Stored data
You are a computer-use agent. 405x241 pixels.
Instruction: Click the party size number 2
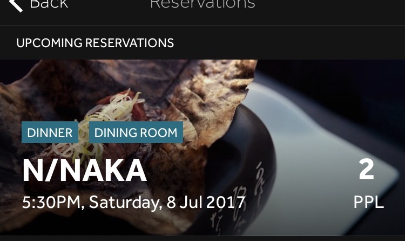tap(367, 170)
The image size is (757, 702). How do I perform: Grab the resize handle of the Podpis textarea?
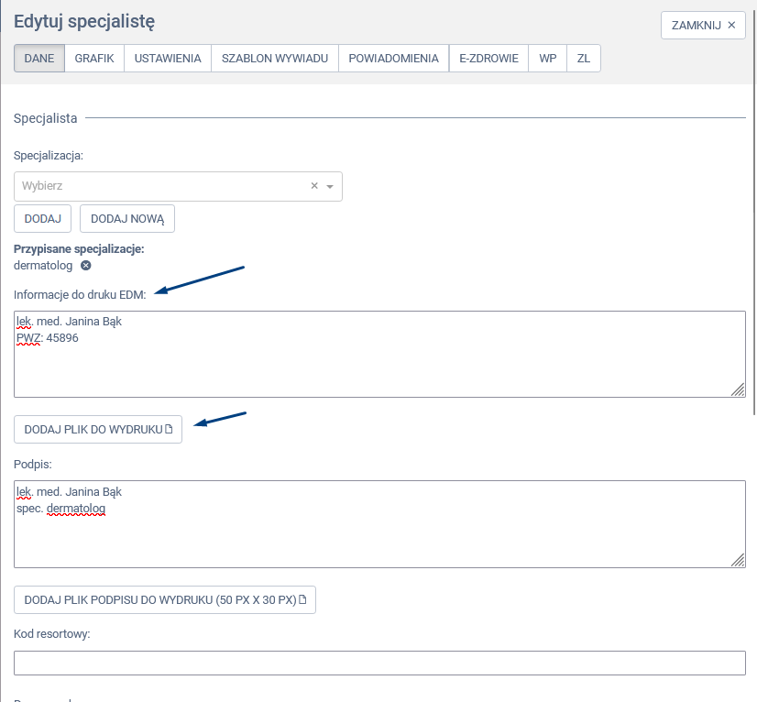[738, 560]
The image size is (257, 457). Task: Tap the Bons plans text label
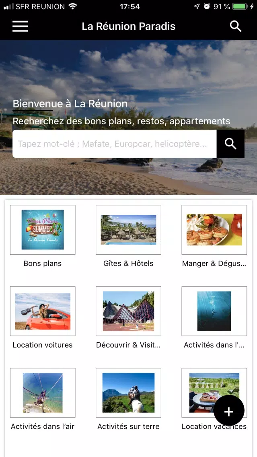point(43,263)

» **Exercise**: Above are records with pictures; repeat them exactly, but without the pictures.

» **Task solution**:
You are a computer-use agent. 405x241 pixels.
Instruction: Click the party size number 2
tap(367, 170)
The image size is (757, 702). How do I perform: Grab the resize handle of the Podpis textarea?
[738, 560]
The image size is (257, 457). Task: Tap the Bons plans text label
point(43,263)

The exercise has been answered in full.